The characteristics of kingdom-Plantae are as follows:

(a) These are multicellular eukaryotes with cell walls made up of cellulose.
(b) Growth is unlimited and continues till death.
(c) They are always fixed at one site and cannot move like animals.
(d) Their mode of nutrition is autotrophic. They produce their own food by a process called photosynthesis in the presence of light, with the help of chlorophyll.

5. Animalia

The characteristics of Kingdom-Animalia are as follows:

(a) These are multicellular eukaryotes without cell wall.
(b) They have definite shape and size.
(c) Most of them can move easily from one place to another.
(d) Their mode of nutrition is heterotrophic (i.e. depend on autotrophs or plants for their food).

NOMENCLATURE

Nomenclature is a system of assigning scientific names to the organisms listed in any classification

It is difficult for people speaking or writing in different languages to understand that they are talking about the same organism. The same organism is known by various names in different parts of the world. Common names cannot be used by scientists all over the world. Therefore,  a need of a system arisen through which a single name can be given to a particular organism that would be universally used.

Binomial Nomenclature
The system of scientific naming or nomenclature that we use today is known as binomial nomenclature.  It is comprised of two words. The first word represents the genus. The second word represents the species of that particular organism.

Thus,  the binomial nomenclature is represented as a generic name and a specific name. All over the world, it has been agreed that both these names will be used in Latin forms. This system of nomenclature was first introduced by Carolus  Linnaeus. A scientific name for an organism is thus, unique. It can be used to identify it anywhere in the world. It is the result of the process of classification which puts it along with the organisms, it is most related to.
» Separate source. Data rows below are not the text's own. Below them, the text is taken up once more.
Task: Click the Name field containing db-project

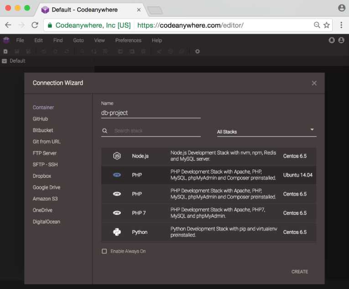Action: click(151, 113)
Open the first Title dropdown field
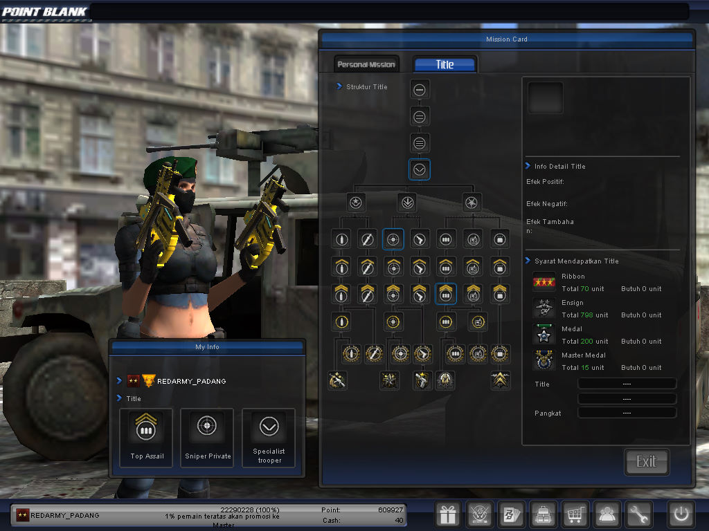The width and height of the screenshot is (709, 531). pyautogui.click(x=627, y=383)
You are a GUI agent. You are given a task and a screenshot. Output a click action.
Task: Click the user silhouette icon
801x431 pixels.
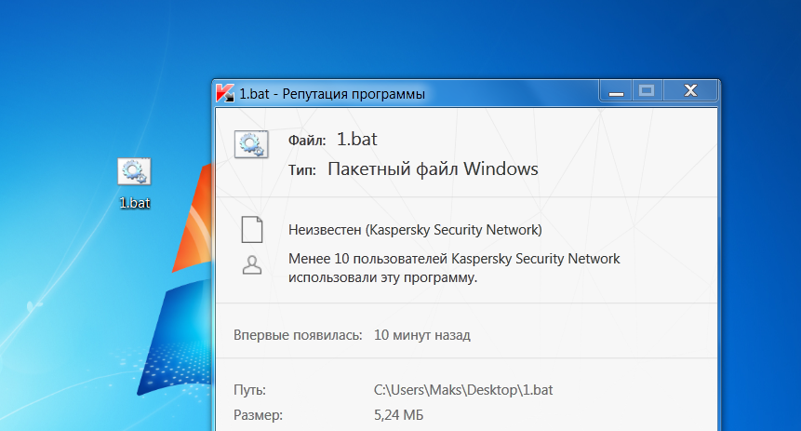251,265
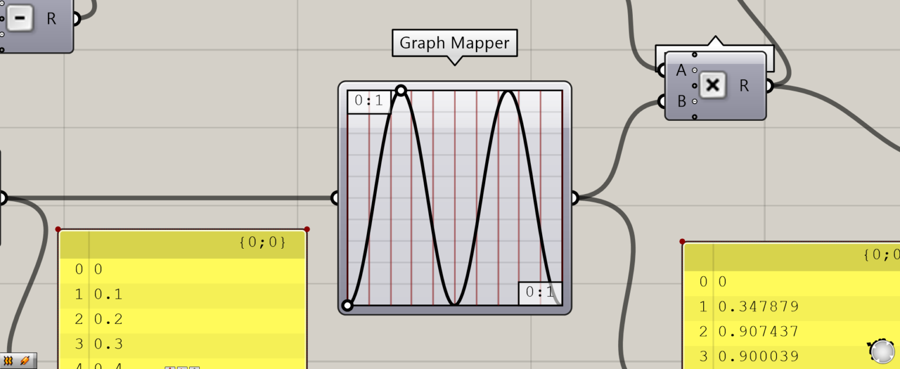Click the Graph Mapper input grip
The height and width of the screenshot is (369, 900).
click(335, 199)
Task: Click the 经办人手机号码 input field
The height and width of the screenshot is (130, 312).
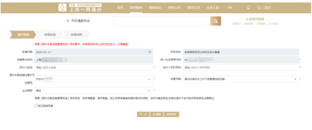Action: (241, 67)
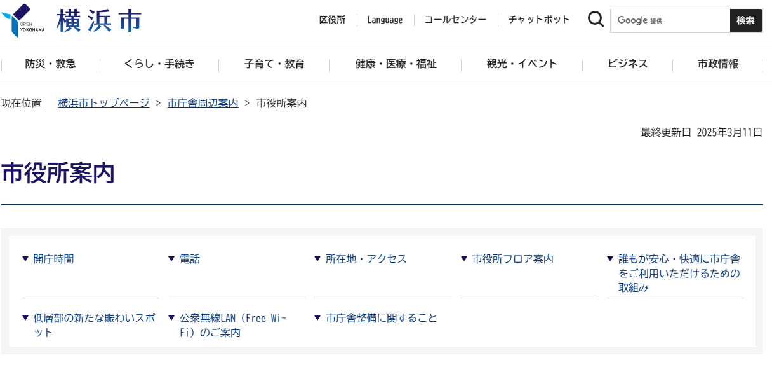Go to 市庁舎周辺案内 breadcrumb link

(203, 103)
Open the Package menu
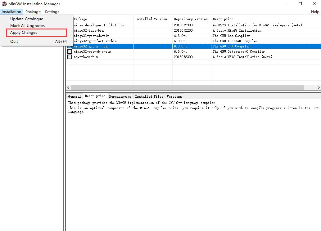The width and height of the screenshot is (321, 231). [x=33, y=11]
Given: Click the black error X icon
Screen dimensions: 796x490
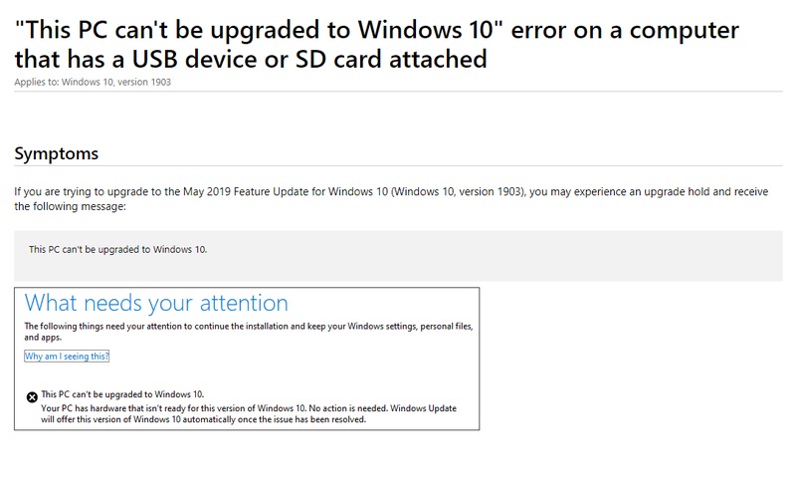Looking at the screenshot, I should pyautogui.click(x=32, y=396).
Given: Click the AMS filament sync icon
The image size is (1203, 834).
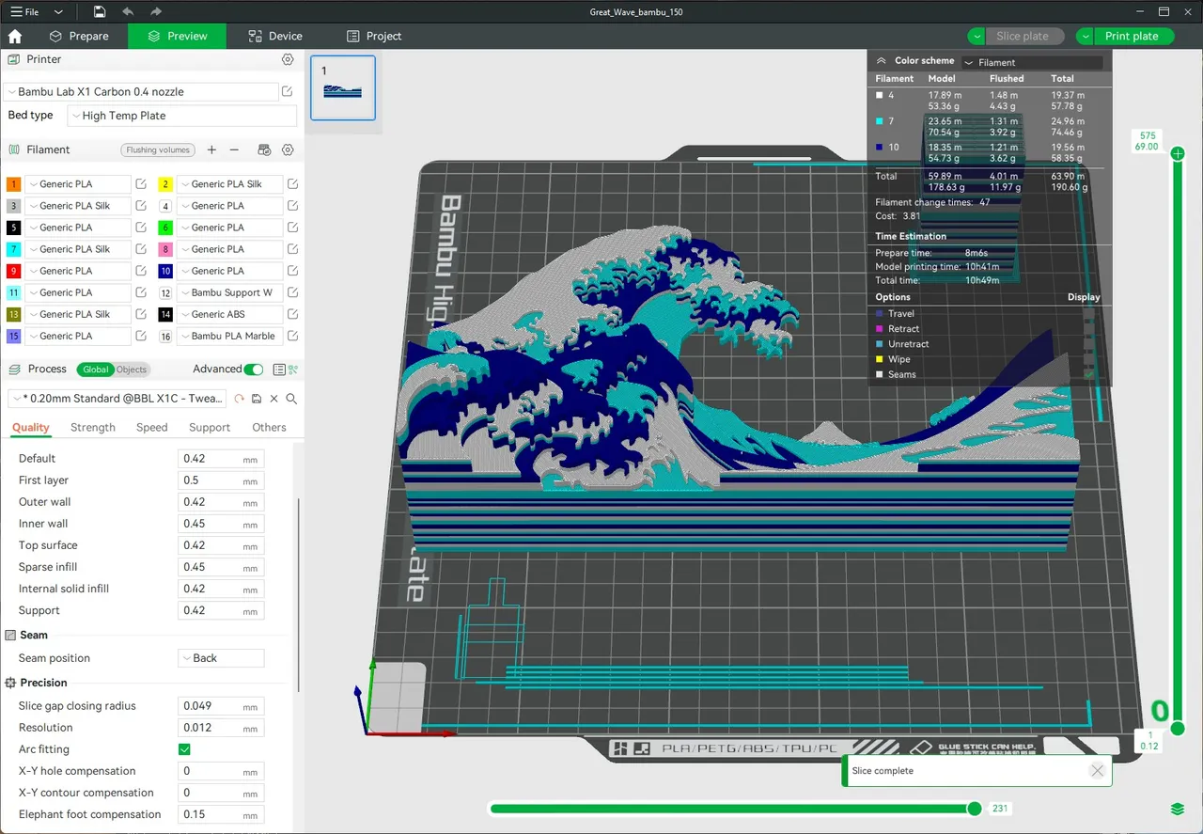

Rules and Norms for Writing the Scientific Names

(i)The name of the genus begins with a capital letter.
(ii)The name of the species begins with a small letter.
(iii) When printed, the scientific name should always be given in italics.
(iv)The genus name and the species name have to be underlined separately when handwritten, e.g. scientific name of mango is Mangifera indica.

Note: Carolus  Linnaeus in his book entitled  ‘Systema Naturae’ in the year 1735 first used the system of binomial nomenclature. He is known as the Father of Taxonomy (Science of classification).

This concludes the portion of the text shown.